= To do =
Word for word, reproduce all of the entries shown below.

════

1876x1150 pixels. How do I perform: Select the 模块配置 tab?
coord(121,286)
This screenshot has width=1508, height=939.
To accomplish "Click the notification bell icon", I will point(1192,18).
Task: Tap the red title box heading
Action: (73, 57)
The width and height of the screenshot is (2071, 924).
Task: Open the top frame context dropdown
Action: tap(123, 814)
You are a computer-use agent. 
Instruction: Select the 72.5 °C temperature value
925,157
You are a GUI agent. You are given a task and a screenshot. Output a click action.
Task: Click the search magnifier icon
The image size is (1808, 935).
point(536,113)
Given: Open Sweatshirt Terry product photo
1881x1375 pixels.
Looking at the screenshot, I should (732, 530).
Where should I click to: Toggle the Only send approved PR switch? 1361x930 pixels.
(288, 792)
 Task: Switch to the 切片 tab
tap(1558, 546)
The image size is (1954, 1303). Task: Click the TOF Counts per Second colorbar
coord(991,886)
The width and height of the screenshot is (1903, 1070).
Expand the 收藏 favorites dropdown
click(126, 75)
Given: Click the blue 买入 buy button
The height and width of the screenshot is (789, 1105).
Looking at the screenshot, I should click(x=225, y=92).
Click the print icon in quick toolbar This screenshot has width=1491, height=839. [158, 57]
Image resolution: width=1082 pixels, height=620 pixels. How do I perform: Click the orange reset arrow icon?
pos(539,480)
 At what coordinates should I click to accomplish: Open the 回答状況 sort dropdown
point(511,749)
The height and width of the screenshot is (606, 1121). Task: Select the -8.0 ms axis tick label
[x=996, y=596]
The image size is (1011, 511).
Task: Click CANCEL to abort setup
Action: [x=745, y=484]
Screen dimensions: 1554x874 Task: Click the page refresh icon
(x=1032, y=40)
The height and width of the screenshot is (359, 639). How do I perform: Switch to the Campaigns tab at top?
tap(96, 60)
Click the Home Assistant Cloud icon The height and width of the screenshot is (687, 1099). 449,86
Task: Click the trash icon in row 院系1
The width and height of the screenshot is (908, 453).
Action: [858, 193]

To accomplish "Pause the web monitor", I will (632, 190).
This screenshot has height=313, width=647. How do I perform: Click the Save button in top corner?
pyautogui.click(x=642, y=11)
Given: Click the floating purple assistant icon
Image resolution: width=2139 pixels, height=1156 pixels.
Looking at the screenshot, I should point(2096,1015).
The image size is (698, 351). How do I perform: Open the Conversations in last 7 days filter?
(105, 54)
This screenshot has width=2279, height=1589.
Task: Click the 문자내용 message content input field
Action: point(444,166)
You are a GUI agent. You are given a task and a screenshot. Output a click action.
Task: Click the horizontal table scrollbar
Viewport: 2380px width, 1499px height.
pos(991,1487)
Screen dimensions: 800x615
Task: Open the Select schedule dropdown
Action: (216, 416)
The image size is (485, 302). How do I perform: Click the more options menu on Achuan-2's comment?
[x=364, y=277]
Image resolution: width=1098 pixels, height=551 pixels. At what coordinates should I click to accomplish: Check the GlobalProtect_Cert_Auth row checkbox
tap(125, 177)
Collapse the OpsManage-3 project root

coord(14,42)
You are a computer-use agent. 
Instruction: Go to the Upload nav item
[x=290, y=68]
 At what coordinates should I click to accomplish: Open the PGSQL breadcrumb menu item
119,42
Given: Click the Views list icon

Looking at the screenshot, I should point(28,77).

════

= Output of the task =
1876x1150 pixels. How do I perform: Select the 模块配置 tab?
coord(121,286)
This screenshot has width=1508, height=939.
To accomplish "Click the notification bell icon", I will point(1192,18).
Task: Tap the red title box heading
Action: (73, 57)
The width and height of the screenshot is (2071, 924).
Task: Open the top frame context dropdown
Action: tap(123, 814)
You are a computer-use agent. 
Instruction: Select the 72.5 °C temperature value
925,157
You are a GUI agent. You are given a task and a screenshot. Output a click action.
Task: Click the search magnifier icon
The image size is (1808, 935).
point(536,113)
Given: Open Sweatshirt Terry product photo
1881x1375 pixels.
Looking at the screenshot, I should (732, 530).
Where should I click to: Toggle the Only send approved PR switch? 1361x930 pixels.
(288, 792)
 Task: Switch to the 切片 tab
tap(1558, 546)
The image size is (1954, 1303). Task: Click the TOF Counts per Second colorbar
coord(991,886)
The width and height of the screenshot is (1903, 1070).
Expand the 收藏 favorites dropdown
click(126, 75)
Given: Click the blue 买入 buy button
The height and width of the screenshot is (789, 1105).
Looking at the screenshot, I should click(x=225, y=92).
Click the print icon in quick toolbar This screenshot has width=1491, height=839. [158, 57]
Image resolution: width=1082 pixels, height=620 pixels. How do I perform: Click the orange reset arrow icon?
pos(539,480)
 At what coordinates should I click to accomplish: Open the 回答状況 sort dropdown
point(511,749)
The height and width of the screenshot is (606, 1121). Task: Select the -8.0 ms axis tick label
[x=996, y=596]
The image size is (1011, 511).
Task: Click CANCEL to abort setup
Action: [x=745, y=484]
Screen dimensions: 1554x874 Task: Click the page refresh icon
(x=1032, y=40)
The height and width of the screenshot is (359, 639). How do I perform: Switch to the Campaigns tab at top?
tap(96, 60)
Click the Home Assistant Cloud icon The height and width of the screenshot is (687, 1099). 449,86
Task: Click the trash icon in row 院系1
The width and height of the screenshot is (908, 453).
Action: [858, 193]

To accomplish "Pause the web monitor", I will (632, 190).
This screenshot has height=313, width=647. How do I perform: Click the Save button in top corner?
pyautogui.click(x=642, y=11)
Given: Click the floating purple assistant icon
Image resolution: width=2139 pixels, height=1156 pixels.
Looking at the screenshot, I should point(2096,1015).
The image size is (698, 351). How do I perform: Open the Conversations in last 7 days filter?
(105, 54)
This screenshot has width=2279, height=1589.
Task: Click the 문자내용 message content input field
Action: point(444,166)
You are a GUI agent. You are given a task and a screenshot. Output a click action.
Task: Click the horizontal table scrollbar
Viewport: 2380px width, 1499px height.
pos(991,1487)
Screen dimensions: 800x615
Task: Open the Select schedule dropdown
Action: (216, 416)
The image size is (485, 302). How do I perform: Click the more options menu on Achuan-2's comment?
[x=364, y=277]
Image resolution: width=1098 pixels, height=551 pixels. At what coordinates should I click to accomplish: Check the GlobalProtect_Cert_Auth row checkbox
tap(125, 177)
Collapse the OpsManage-3 project root

coord(14,42)
You are a computer-use agent. 
Instruction: Go to the Upload nav item
[x=290, y=68]
 At what coordinates should I click to accomplish: Open the PGSQL breadcrumb menu item
119,42
Given: Click the Views list icon

Looking at the screenshot, I should point(28,77).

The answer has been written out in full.